[Data section]

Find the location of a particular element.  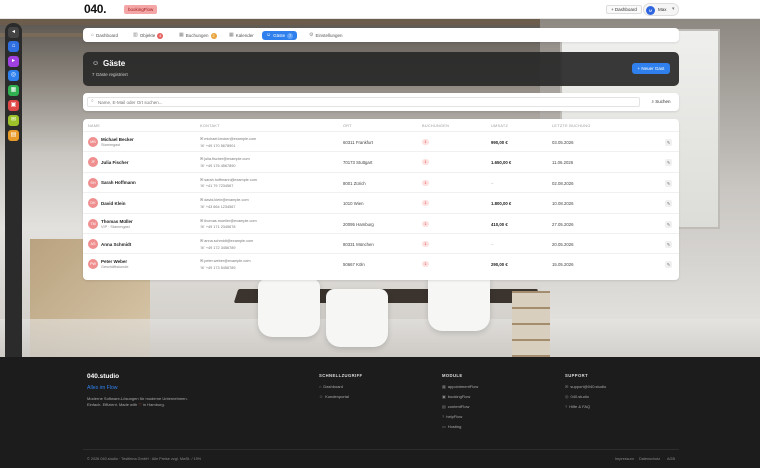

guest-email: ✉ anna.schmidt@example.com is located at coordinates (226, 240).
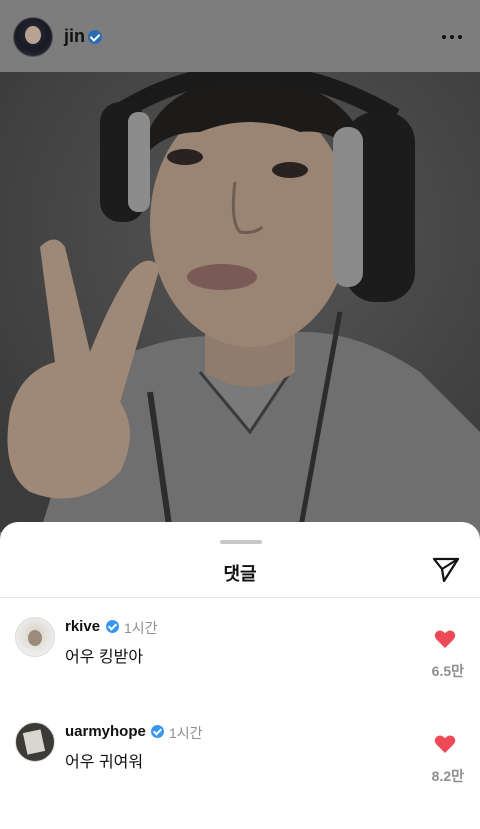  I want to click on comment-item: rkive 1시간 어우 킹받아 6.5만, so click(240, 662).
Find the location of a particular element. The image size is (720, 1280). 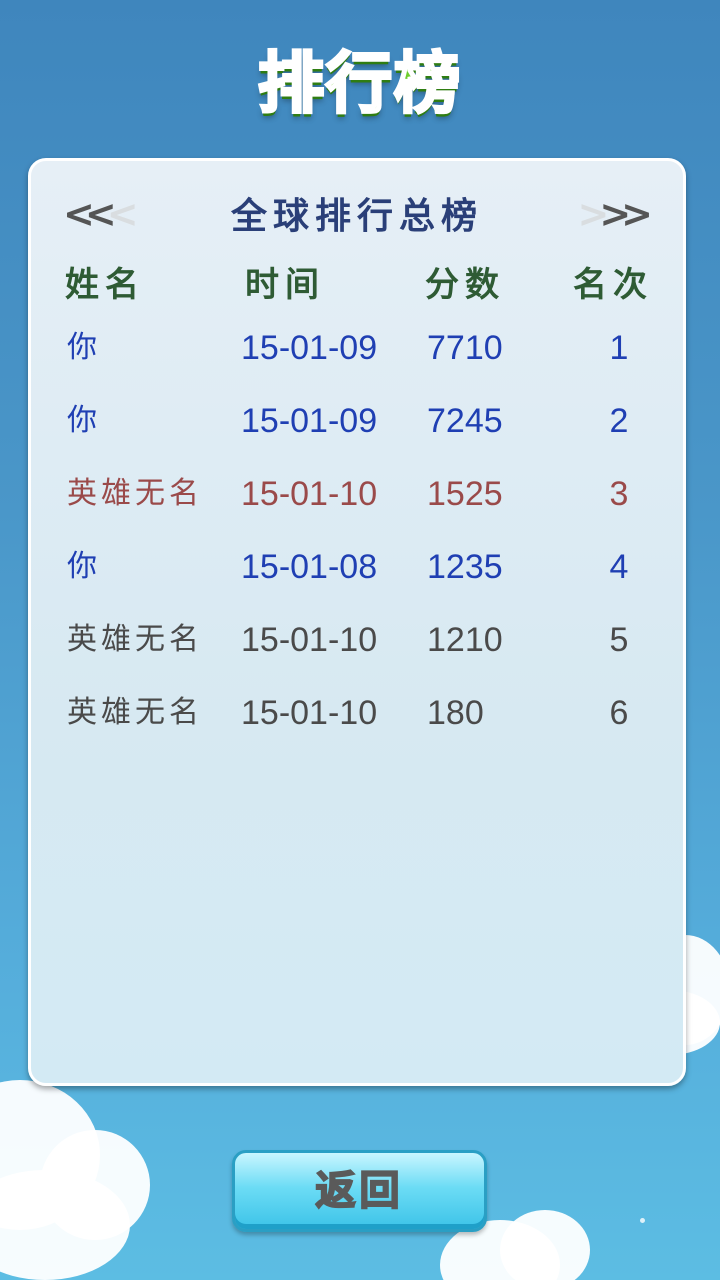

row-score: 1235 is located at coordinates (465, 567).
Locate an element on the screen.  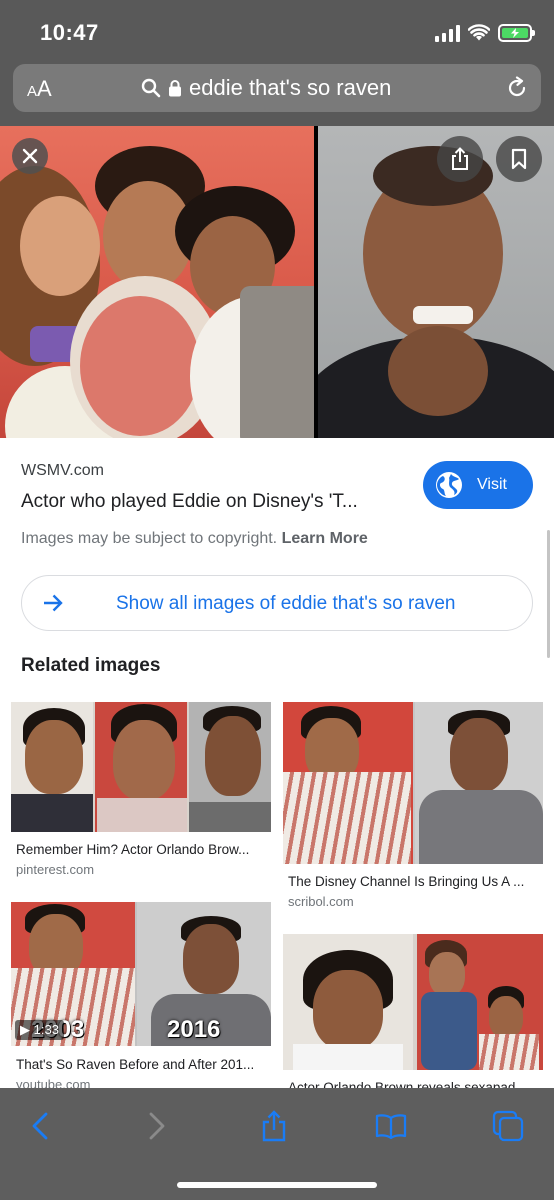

[Aim of the exercise] Quote the data above word for word, leaving out the pictures.

[Finished exercise]
Find the location of a particular element.  

guest-email: ✉ anna.schmidt@example.com is located at coordinates (226, 240).
  I want to click on comment-item: rkive 1시간 어우 킹받아 6.5만, so click(240, 662).
Find the location of a particular element. The image size is (720, 1280). 

row-score: 1235 is located at coordinates (465, 567).
Locate an element on the screen.  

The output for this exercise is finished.